Monday, September 22, 2014

"Bayou Pon Pon" - Harry Choates

In 1929, commedian Walter Coquille created a 2-part series of recordings for Brunswick (#319) about an imaginary village, probably in Lafourche Parish, called Bayou Pom Pom (also spelled Pon Pon). In the diaglogue, he refers to himself as "Mayor of Bayou Pom Pom" and his stories made gentle but penetrating fun of Cajuns who found themselves confronted for the first time with the complexities of the modern world. 

By 1930, he even ran an article in the Houma Times with the headline proclaiming "Mayor of Bayou Pom Pom Will Speak In Houma". It detailed how an unknown man named Telesfore Boudreaux had accepted the invitation of the local chamber of commerce. Coquille would later record sequels entitled "Surprise Party of the Mayor of Bayou Pom Pom" and "Re-election Of The Mayor of Bayou Pom Pom".

The mythical town would find its way into the local music. Later in 1929, Angelus Lejeune would travel with Walter to New Orleans and record "Bayou Pon Pon One Step" for Brunswick (#370). This melody would be re-recorded many years later by groups such as Joe Bonsall. Coquille even recorded a 3rd part for Brunswick that day (#359) and several more later on. 

Yet, the title would be given to other melodies as well. In 1947, Harry Choates would record an old instrumental song called "Bear Creek Hop" in a western swing style he entitled "Bayou Pon Pon" for Goldstar (#1335). Yet again, the same title would be given to a melody written by Jimmie Davis for Hank Williams Sr. in 1951 on Decca (#46381) making it Decca's 3rd highest selling Country record in 1952. According to a collector of Cajun music, Marc Chauveau, there are least 46 different versions of the lyrics! Iry Lejeune recorded it for Ed Shuler and released it on Bob Tanner's obscure label called T.N.T. out of San Antonio, making it one of the hardest to find.

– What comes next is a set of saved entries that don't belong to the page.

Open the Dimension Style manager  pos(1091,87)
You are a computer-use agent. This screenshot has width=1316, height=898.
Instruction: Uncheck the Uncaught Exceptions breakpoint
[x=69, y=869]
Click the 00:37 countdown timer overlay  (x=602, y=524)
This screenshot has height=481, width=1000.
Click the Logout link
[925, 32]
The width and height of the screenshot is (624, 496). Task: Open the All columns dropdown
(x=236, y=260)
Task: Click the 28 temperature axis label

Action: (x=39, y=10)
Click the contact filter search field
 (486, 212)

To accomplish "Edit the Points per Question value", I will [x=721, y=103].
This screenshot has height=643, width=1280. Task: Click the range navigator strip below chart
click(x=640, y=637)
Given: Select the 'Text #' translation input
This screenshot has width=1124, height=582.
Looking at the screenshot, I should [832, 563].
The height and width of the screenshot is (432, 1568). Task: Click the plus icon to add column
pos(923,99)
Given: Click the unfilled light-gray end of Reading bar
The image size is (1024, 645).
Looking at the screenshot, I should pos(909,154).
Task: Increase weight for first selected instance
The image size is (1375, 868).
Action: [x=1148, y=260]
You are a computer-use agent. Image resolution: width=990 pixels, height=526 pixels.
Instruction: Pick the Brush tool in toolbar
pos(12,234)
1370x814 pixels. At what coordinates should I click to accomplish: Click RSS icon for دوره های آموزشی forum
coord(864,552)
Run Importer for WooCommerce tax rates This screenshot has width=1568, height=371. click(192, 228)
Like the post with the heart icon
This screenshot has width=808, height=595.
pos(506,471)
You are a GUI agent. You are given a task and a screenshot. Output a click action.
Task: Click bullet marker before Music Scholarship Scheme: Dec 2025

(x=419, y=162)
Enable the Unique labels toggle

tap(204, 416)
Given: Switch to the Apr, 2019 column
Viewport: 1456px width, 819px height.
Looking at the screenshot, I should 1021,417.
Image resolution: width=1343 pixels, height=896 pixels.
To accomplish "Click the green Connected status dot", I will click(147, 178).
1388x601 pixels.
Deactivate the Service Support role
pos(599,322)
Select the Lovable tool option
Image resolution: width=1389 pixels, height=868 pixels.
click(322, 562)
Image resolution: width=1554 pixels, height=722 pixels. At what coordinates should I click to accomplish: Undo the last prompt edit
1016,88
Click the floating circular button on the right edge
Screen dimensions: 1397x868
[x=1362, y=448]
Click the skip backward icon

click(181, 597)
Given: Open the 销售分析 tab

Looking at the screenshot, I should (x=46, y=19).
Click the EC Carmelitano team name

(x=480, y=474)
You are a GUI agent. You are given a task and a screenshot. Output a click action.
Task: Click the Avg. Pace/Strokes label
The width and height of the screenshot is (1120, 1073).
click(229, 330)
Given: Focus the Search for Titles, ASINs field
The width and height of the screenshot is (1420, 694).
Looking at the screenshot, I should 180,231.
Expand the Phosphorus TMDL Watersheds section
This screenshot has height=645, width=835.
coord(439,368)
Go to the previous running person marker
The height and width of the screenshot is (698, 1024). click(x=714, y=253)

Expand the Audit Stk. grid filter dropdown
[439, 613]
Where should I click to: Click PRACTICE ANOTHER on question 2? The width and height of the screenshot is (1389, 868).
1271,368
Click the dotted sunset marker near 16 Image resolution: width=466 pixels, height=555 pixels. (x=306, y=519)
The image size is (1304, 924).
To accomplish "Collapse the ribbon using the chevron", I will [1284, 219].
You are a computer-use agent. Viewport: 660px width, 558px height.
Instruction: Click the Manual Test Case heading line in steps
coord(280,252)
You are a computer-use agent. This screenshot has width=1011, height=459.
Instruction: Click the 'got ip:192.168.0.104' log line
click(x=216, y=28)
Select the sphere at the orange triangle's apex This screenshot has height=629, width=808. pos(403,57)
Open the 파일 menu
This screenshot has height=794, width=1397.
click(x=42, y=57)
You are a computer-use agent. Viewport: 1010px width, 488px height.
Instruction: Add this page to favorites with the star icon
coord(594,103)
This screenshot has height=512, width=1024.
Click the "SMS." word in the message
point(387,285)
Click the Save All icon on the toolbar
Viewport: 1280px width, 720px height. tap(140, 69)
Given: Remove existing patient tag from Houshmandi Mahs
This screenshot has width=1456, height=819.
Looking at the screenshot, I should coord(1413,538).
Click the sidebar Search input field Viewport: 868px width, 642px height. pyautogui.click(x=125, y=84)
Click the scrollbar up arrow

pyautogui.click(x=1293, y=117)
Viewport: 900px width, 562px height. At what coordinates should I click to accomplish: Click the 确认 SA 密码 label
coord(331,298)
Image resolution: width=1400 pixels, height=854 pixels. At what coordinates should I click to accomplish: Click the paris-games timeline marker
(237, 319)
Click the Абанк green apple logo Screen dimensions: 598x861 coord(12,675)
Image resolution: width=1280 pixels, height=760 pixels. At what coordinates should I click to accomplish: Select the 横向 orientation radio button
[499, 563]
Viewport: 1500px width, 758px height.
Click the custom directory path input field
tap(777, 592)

By 1937, the influence of this "town" found it's way into the pop culture of the time. Even a grocery store in New Orleans called itself "Bayou Pom Pom Grocery". 

  1. Cajun and Creole Folktales: The French Oral Tradition of South Louisiana  edited by Barry Jean Ancelet
  2. Cajun and Creole Music Makers
  3. The History of Texas Music By Gary Hartman
  4. Handbook of Texas Music edited by Laurie E. Jasinski
  5. The Crawfish Book By Glen Pitre
  6. Cajun Breakdown : The Emergence of an American-Made Music By Ryan Andre Brasseaux
Harry Choates ‎– The Fiddle King Of Cajun Swing (Arhoolie, 1982, 1993)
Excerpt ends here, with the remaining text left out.